Virginian-Pilot


DATE: Saturday, November 15, 1997           TAG: 9711150353

SECTION: LOCAL                   PAGE: B3   EDITION: FINAL 

SOURCE: BY MARC DAVIS, STAFF WRITER 

DATELINE: VIRGINIA BEACH                    LENGTH:   68 lines




R.G. MOORE IS SUING SIGNET BANK OVER SALE OF LOANS AT DISCOUNT

For 20 years, they were fast friends and partners: R.G. Moore, the biggest home developer in Hampton Roads, and Signet Bank, one of Moore's biggest financial backers.

Now they aren't talking, and Moore is suing Signet for $7.6 million.

In a lawsuit filed last week in Circuit Court, Moore says the bank did not live up to a promise to ``always work with'' him. He says the bank sold $17 million worth of his townhouse loans behind his back in 1995 to a stranger at deep discount, without the courtesy of a phone call.

He says the deal cost him $7.1 million.

``Signet failed to follow the rules of its own industry,'' said Moore's attorney, Douglas E. Kahle. ``They owed him at least a phone call.''

Signet declined to comment Friday. A spokesman in Richmond said the bank does not discuss pending litigation.

For Moore, this is the latest in a string of legal disputes dating to 1990. It is the first in which Moore has attacked his own bank for allegedly dealing in bad faith.

Moore, who will turn 69 next month, has long been a powerhouse in the local real estate industry. He has built more than 14,000 homes and developed more than 19,000 housing lots, mostly in Virginia Beach in the booming 1980s.

Moore fell on hard times around 1990, when housing sales started to slump.

That year, a group led by Moore sold most of the huge 1,178-acre Kiln Creek project in Newport News for $39 million. The group owed a huge debt on the land.

In 1991, Moore lost to foreclosure the Moore's Point condominium and marina development at Little Creek in Norfolk, along with assorted properties in Virginia Beach. He owed the bank about $38 million on them.

And in 1994, a group led by Moore lost the 1,200-acre Lake Ridge property in Virginia Beach to foreclosure. The group had defaulted on $35 million in loans. The city later bought the property for $9.5 million and recently built an amphitheater on part of the land.

Those setbacks involved two banks: First Union and NationsBank. Now Moore is suing Signet over a 1995 loan deal.

In his lawsuit, Moore says he had an ``extremely close relationship'' with Signet. He says Signet officials often called him one of the bank's best customers and, at one point, promised to ``always work with you.''

Signet held $17.7 million in loans on more than 300 Moore townhouses in Virginia Beach. In May 1995, Signet sold those loans at a discount to a New York investment company called ALI Inc.

Moore says Signet sold the loans for $10.6 million, or $7.1 million less than their face value.

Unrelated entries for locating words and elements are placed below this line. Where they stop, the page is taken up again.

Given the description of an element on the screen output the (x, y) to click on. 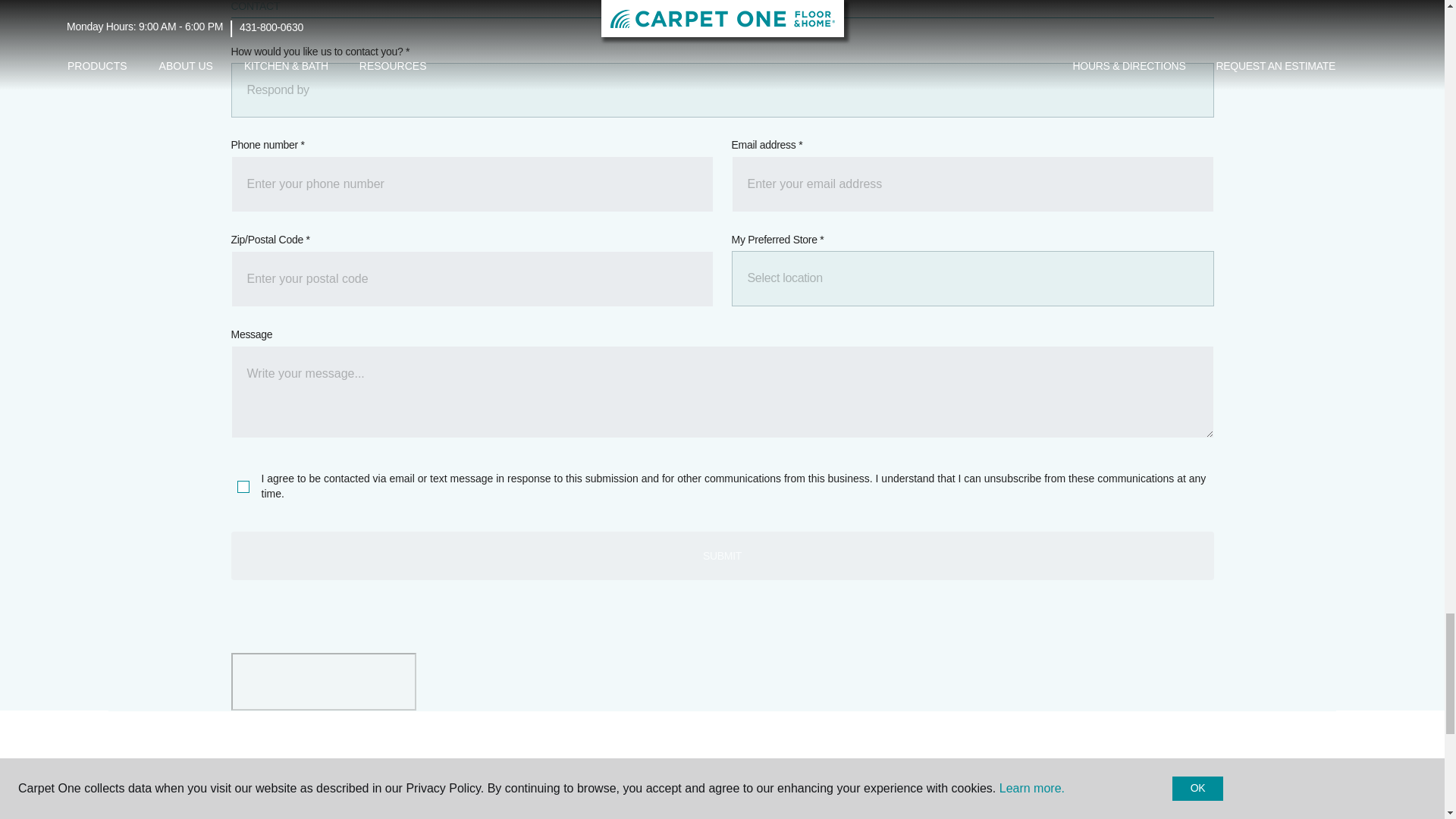
EmailAddress (971, 184)
MyMessage (721, 391)
CleanHomePhone (471, 184)
PostalCode (471, 278)
Given the description of an element on the screen output the (x, y) to click on. 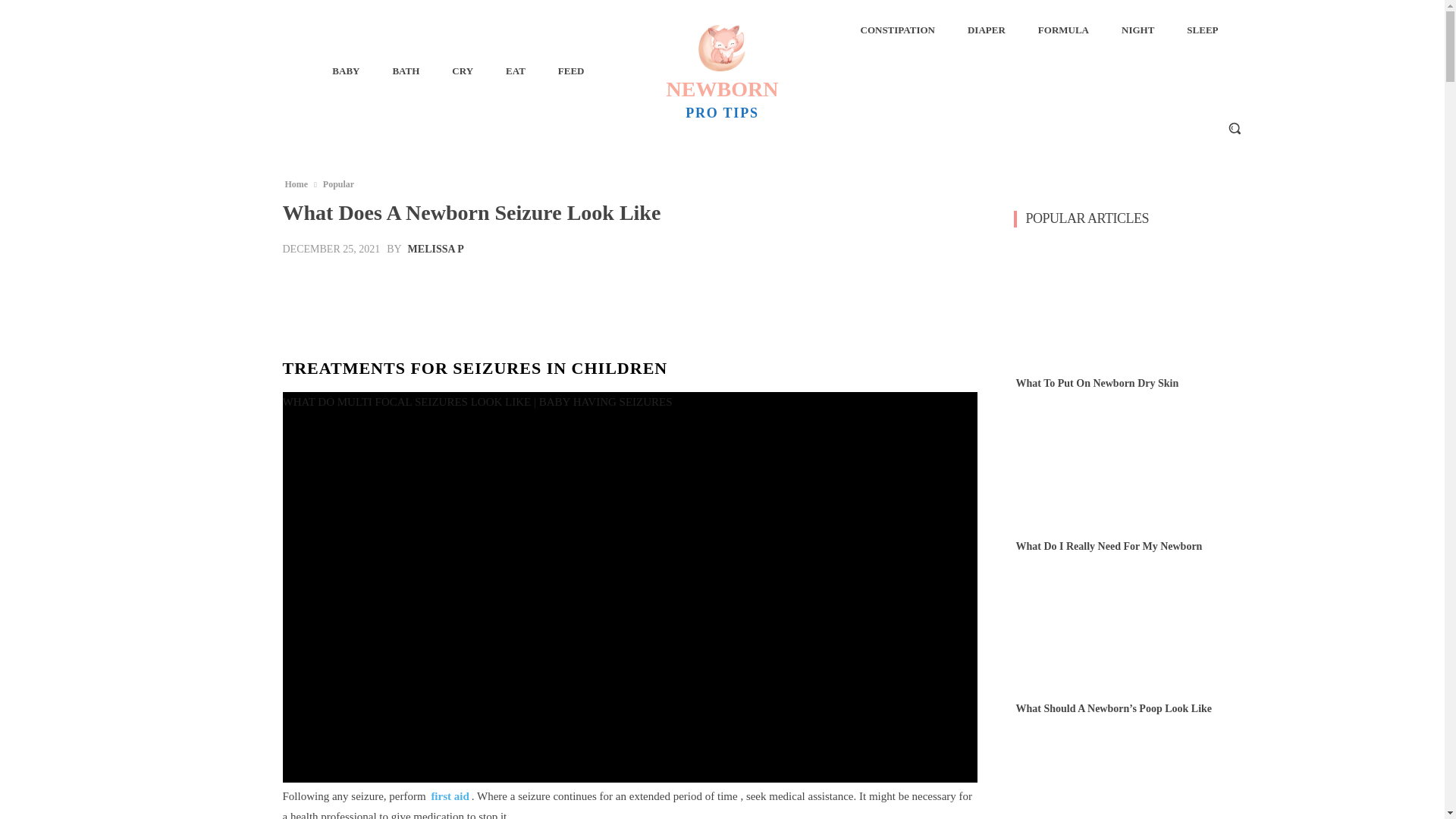
CONSTIPATION (721, 70)
FORMULA (896, 30)
MELISSA P (1063, 30)
Popular (435, 249)
View all posts in Popular (338, 184)
DIAPER (338, 184)
Home (986, 30)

He says the bank never told him of the sale, by letter or phone call, and never asked if he wanted to buy the loans at the same discount.

Kahle said Moore could easily have gotten a commercial loan to buy those notes because the townhouses were worth more than $24 million.

Instead, ALI sued Moore last year in federal court to collect the $17 million in loans. In March of this year, ALI obtained a $17 million consent judgment against Moore.

The developer has worked out a private deal to pay ALI over several years by selling some of the townhouses.

Now, Moore wants Signet to pay him the $7.1 million difference in the loans, plus $500,000 in losses from a related deal.

Despite this lawsuit, Kahle said, Moore is actually in good financial shape. He said the ALI debt is Moore's last major obstacle.

``He is in the strongest position he's been in in years,'' Kahle said. ``I would think R.G.'s dark days are behind him.'' ILLUSTRATION: Photo

R.G. Moore says Signet sold some 300 of his townhouse loans for

$10.6 million, or $7.1 million less than their face value.